Evidentemente, la diferencia no radica en el hecho en sí, sino en cómo es percibido por quienes lo protagonizan, por los antagonistas en cuestión. La diferencia entre pelea y peleíta, quedaría definida por el papel que ocupan dentro de la situación los antagonistas: quien corre con ventaja, la percibe como peleíta en la que estás “jugando en broma y no pasa nada” y, el que está en desventaja, como una “pelea de verdad”. Si preguntamos a una persona que ha ejercido violencia, si su objeto era ocasionar el daño que causó, muy habitualmente la respuesta será negativa. Para el agresor la intencionalidad de la violencia nunca queda conectada con producir el daño que realmente produce. Sin embargo, ésta también podría tratarse de una explicación apresurada. No es tarea fácil determinar, por el solo hecho de haber presenciado una situación fugaz, quién es el agresor y quién el agredido.

“Tanto si la violencia es física como si es verbal, transcurre en cierto intervalo de tiempo entre cada uno de los golpes. Todas las veces que un adversario golpea a otro, espera concluir victoriosamente el duelo o el debate, asestar el golpe de gracia, proferir la última palabra. Momentáneamente, la víctima necesita de un cierto tiempo para recobrar sus ánimos, para poder replicar al adversario. Mientras esta respuesta se hace esperar, el que acaba de golpear puede imaginarse que ha asestado el golpe decisivo”. (Girard 1995)

En la cadena de hostilidades en la que agredidos y agresores sus papeles se alternan, se suceden, no cesan de invertirse:

“Lalo se te hace el malo… El otro día lo agarré del cogote allá debajo de mi casa y le dije ‘vos te hacés el malo cuando estás con los chicos, vení y hacete el malo solo’, le dije. ‘No, Marcelo, todo bien, todo bien’, me decía. Y ahora cuando está con éstos me grita ‘puto, este es el baño de varones’. Ese chabón es un caradura… ya lo voy a agarrar otra vez y le voy a dar una trompada.” Marcelo

Se puede apreciar que no hay una chica o un chico reconocibles como “el o la que siempre pega” o “recibe”. Todos a su tiempo son “matones” pero a su vez acusan a otros de serlo.
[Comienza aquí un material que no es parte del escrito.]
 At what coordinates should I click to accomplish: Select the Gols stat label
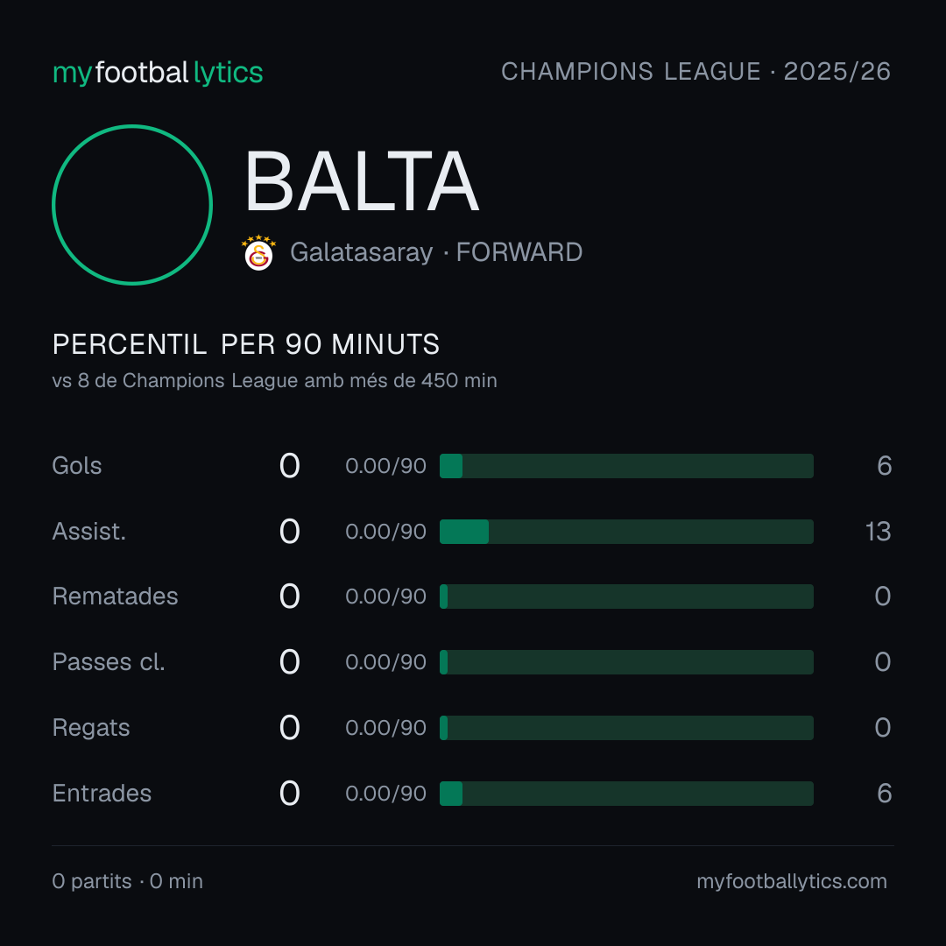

De manera tal que existe una alternancia constante entre quienes propinan golpes y quienes los reciben.

Las maneras en que los chicos y las chicas dirimen sus conflictos, como también el grado de significatividad que les otorgan, están directamente relacionados con la ubicación que cada uno de ellos ocupa dentro del mapa de relaciones que establece con la totalidad de sus compañeros.

La posibilidad de que los educadores sociales proporcionen a cada uno de sus alumnos “la oportunidad de convertirse en ciudadanos con el conocimiento y el valor adecuados para luchar con el fin de que la desesperanza resulte poco convincente y la esperanza algo práctico. Por difícil que pueda parecer esta tarea a los educadores sociales, es una lucha en la que merece la pena comprometerse” (Giroux 1990).